* **Entries shown**:
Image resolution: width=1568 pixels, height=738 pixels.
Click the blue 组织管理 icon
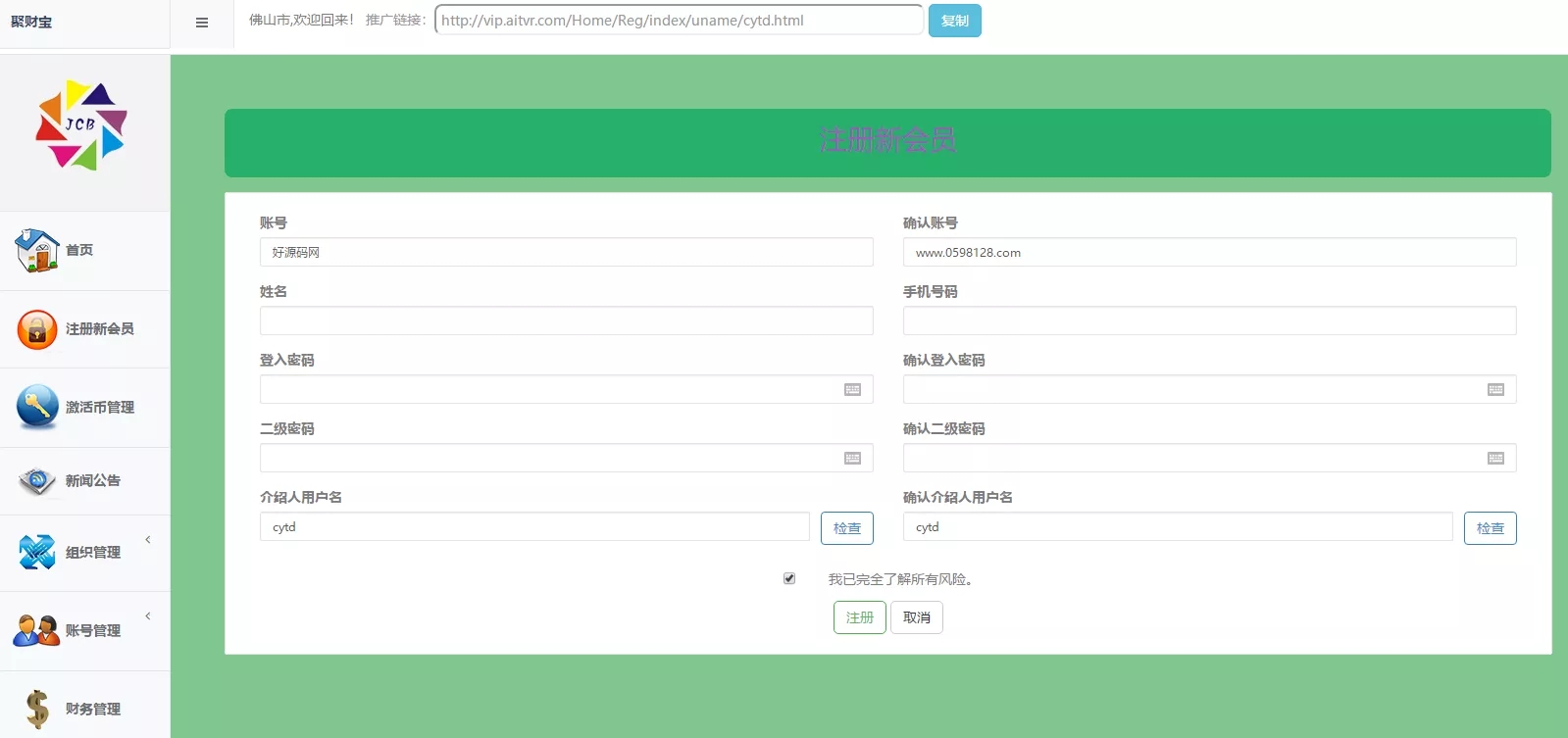click(x=37, y=553)
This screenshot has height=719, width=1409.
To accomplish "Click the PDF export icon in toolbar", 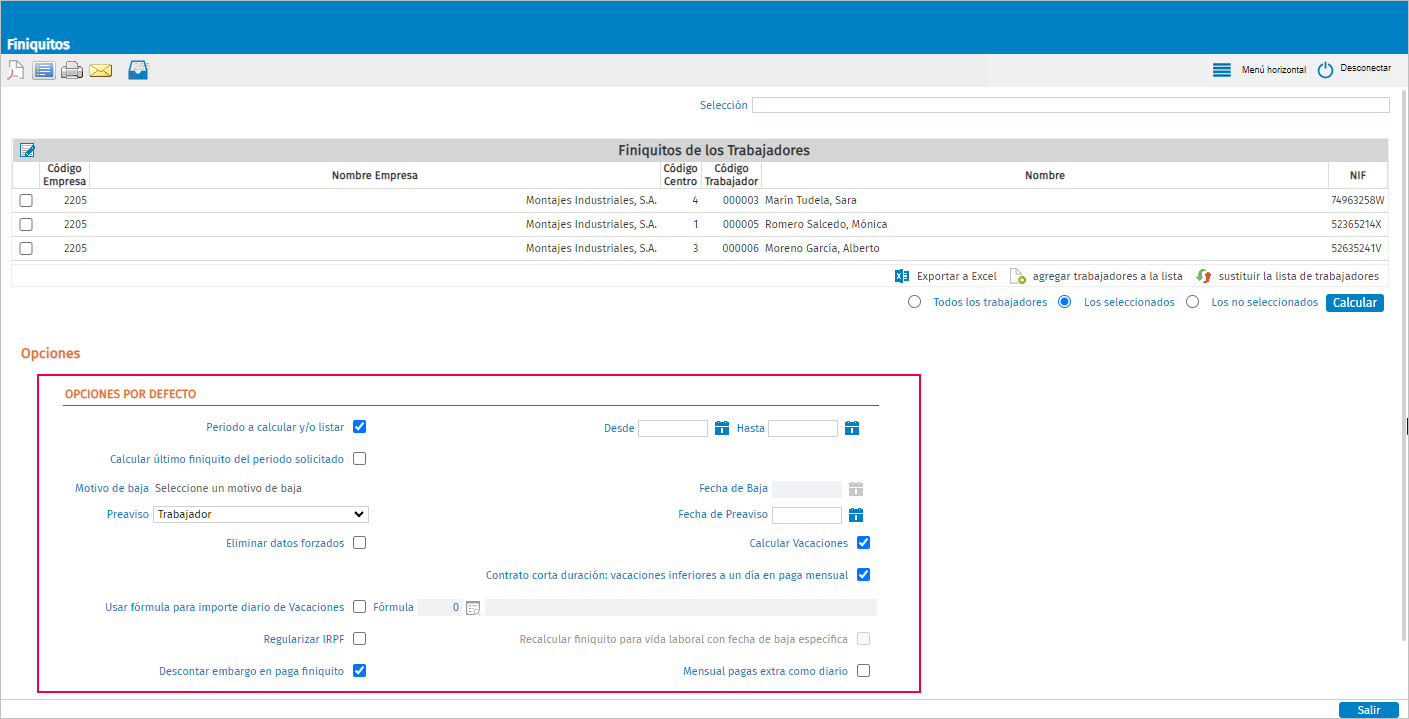I will pos(15,71).
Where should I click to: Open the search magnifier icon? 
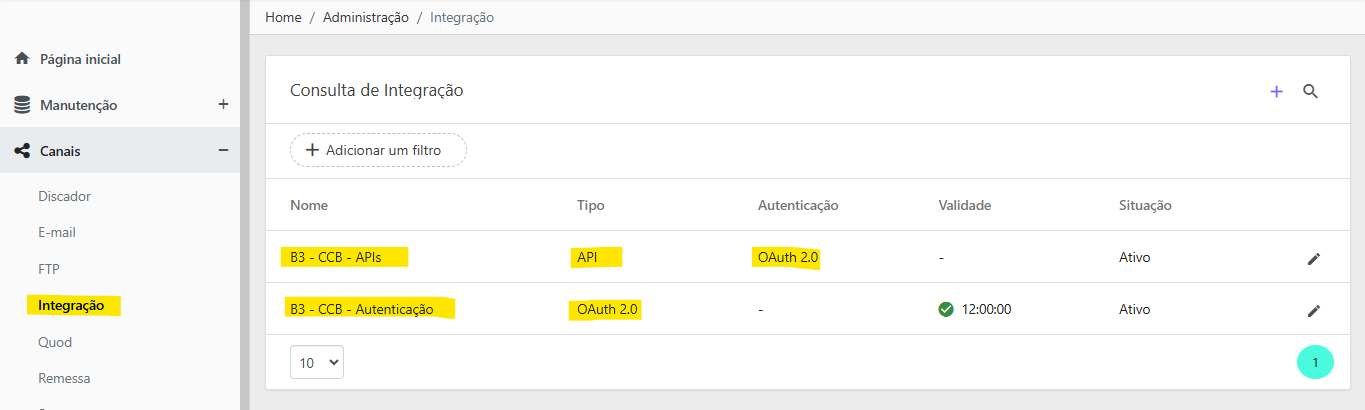pyautogui.click(x=1311, y=91)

* **What the task asks**:
Wherever a line in the entries holds "height", copy that line.

* **Reply to the task**:
Image resolution: width=1568 pixels, height=738 pixels.
This screenshot has height=719, width=1409.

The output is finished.